Artist Management Education & Books
Now that you have decided you want to manage artists, we highly recommend reading everything you can about the music industry. Whenever I am asked where to get started managing artists, I always turn them to Donald Passman's book All You Need to Know About the Music Business: 10th Edition. This book will teach you about the music industry as a whole, what to look out for, and how to negotiate different types of deals.
- Hardcover Book
- Passman, Donald S. (Author)
- English (Publication Language)
- 528 Pages - 10/29/2019 (Publication Date) - Simon & Schuster (Publisher)
Another book I highly recommend is Paul Allen's Artist Management for the Music Business.
- English (Publication Language)
- 322 Pages - 05/14/2018 (Publication Date) - Routledge (Publisher)
Related: 10 Best Music Industry Books to Read
As an artist manager, you'll want to know things such as how to deal with labels, royalties, radio and video promotions, accounting, public relations, DSPs, music distribution, digital marketing, concert promotions, venue management, artist bookings, copyright and music publishing, contracts and negotiations, merchandising, and last but not least, tour management.
Understanding Your Role As An Artist Manager
There is no one set role as an artist manager, but I like to tell people that a band or artist manager can be the business manager, contract negotiator, booking manager, and overall, a glorified babysitter. A competent music manager is able to let artists create their music and then you are responsible for getting their music heard.
Get Acquainted With The Music Business
While EDM Sauce has some great journalists, many of our writers first began writing for our website and have branched off to artist managers. We recommend a similar path for many artist managers today. While you may not love writing, we recommend getting acquainted with the music industry. Pick up an internship at a record label, promote college events and local clubs, or find some way of networking with other music professionals.

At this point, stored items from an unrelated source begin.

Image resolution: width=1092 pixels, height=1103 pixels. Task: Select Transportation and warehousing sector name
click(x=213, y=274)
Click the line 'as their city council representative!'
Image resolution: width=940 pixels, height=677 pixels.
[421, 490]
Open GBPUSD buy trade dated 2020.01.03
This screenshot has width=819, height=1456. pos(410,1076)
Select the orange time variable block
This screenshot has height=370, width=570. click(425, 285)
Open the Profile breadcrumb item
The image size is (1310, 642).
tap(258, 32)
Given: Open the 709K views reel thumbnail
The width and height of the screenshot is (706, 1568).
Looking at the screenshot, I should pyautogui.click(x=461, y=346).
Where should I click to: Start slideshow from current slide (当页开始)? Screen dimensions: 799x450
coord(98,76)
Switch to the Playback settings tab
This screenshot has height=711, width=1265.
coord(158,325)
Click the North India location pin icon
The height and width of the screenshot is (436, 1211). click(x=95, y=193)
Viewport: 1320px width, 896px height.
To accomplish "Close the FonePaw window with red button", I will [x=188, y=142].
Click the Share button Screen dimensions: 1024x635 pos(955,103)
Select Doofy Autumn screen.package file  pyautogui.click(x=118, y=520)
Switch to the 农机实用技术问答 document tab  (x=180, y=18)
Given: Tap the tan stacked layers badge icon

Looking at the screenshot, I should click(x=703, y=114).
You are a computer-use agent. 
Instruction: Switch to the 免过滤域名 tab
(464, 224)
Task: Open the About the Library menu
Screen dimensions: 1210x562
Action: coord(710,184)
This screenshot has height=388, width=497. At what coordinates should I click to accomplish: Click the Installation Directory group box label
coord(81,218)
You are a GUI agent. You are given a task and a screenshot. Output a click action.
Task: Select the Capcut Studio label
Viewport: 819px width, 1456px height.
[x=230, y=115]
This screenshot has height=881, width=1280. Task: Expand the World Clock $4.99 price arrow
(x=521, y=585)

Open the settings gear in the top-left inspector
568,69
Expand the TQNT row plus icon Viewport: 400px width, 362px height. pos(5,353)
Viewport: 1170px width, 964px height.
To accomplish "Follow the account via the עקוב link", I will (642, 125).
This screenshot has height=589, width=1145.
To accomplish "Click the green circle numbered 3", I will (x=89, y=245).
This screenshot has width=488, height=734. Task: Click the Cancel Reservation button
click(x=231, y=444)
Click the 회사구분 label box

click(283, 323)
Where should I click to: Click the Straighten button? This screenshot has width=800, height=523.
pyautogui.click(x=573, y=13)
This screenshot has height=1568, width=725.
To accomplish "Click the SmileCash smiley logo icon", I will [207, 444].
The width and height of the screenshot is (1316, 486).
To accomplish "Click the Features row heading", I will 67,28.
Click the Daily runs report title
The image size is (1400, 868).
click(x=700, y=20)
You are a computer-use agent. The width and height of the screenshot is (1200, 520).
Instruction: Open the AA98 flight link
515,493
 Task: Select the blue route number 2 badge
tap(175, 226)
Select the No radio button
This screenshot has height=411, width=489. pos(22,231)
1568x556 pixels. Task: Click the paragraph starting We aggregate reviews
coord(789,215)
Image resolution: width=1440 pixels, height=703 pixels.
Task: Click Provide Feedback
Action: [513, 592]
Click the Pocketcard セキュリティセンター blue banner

Deciding Which Artist or Band to Manage
Some of our favorite artist management groups today manage a number of artists, but many of them didn't start out that way. Scooter Braun began his career as head of marketing at Jermaine Dupri's label So So Def. From there he began organizing parties at his college and began to plan after-parties on the Anger Management Tour. It wasn't until later in his career that he discovered Justin Bieber. Since managing Justin Bieber, Scooter has expanded his company to manage artists such as Carly Rae Jepsen, J Balvin, Demi Lovato, and a number of other artists. With that being said, we recommend starting with managing one artist that you fully believe in and are their number one fan. In order for artist management to work, you have to believe in them and the ability to change the world with their music.
Starting Your Artist Management Company
Many artists like to not make the relationship “official” with a legal contract until the artist manager is able to prove some things first. In this case, we recommend showing them your network with one of their newest song releases. Be sure to set expectations, but also show them how hard you are willing to work for them during this time period.
Once you and the artist have decided to make it official, we highly recommend using lawyers on both sides to review contracts and sign an artist management deal that makes sense for the both of you.